[Zur Aufgabe]: Wie viele College-Studentinnen und Studenten befragte das Team von Royette Tavernier Dubar laut dem Text über Ghosting?

Ghosting: Warum sich manche einfach nicht mehr melden

Wenn der Flirtpartner plötzlich verschwindet, ist das für viele ein Schock. Was dahintersteckt, zeigt eine aktuelle Studie.

Alles wirkt gut, doch auf einmal meldet sich der Dating-Partner nicht mehr. Ghosting heißt das Phänomen, bei dem Menschen von einem Tag auf den anderen aus dem Leben einer Person verschwinden. Sie melden sich plötzlich und ohne Erklärung nicht mehr, reagieren auch nicht auf Kontaktversuche. Meist betrifft das Affären und andere Kurzzeitbekanntschaften, die online angebahnt wurden.

Beim jeweils anderen kann das Ghosten, also das geistartige Verschwinden des Flirtpartners, ein Gefühl von Ohnmacht und Hilflosigkeit hinterlassen. Ghosting ist in sozialen Medien und auf Dating-Sites weit verbreitet, während der Pandemie nahm es weiter zu, auch weil aufgrund der Kontaktbeschränkungen und Lockdowns, persönliches Kennenlernen zeitweise nicht möglich war und Online-Dating im Allgemeinen zunahm.

Eine Studie der Psychologieprofessorin Royette Tavernier Dubar von der Wesleyan University in Connecticut, USA, zeigt, warum manche ghosten. Sie befragte mit ihrem Team 76 College-Studentinnen und Studenten. 70 Prozent der Teilnehmer waren Frauen. Sie nahmen an 20 Fokusgruppen teil, mit jeweils zwei bis fünf Studentinnen und Studenten. In den Gruppensitzungen sprachen die Teilnehmerinnen und Teilnehmer über ihre Ghosting-Erfahrungen, berichtet die Psychologin in einem Gastartikel in der Washington Post.

"Traue mich nicht, ihnen das zu sagen"

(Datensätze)
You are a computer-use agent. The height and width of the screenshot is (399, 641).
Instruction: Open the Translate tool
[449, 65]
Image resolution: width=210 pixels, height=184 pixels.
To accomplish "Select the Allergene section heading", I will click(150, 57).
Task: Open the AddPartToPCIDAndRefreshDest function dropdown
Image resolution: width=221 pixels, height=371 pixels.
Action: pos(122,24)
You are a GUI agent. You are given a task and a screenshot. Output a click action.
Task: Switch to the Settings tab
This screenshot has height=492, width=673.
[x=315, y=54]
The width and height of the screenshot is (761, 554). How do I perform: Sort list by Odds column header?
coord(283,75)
...
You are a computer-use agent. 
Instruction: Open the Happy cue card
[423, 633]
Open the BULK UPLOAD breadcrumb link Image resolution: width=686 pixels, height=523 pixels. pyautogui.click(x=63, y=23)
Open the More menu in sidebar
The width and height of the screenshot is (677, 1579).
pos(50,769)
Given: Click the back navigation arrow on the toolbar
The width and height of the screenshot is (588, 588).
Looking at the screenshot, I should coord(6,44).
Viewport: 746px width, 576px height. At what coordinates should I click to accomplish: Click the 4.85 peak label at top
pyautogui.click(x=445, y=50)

[Antwortbereich]: 76 College-Studentinnen und Studenten.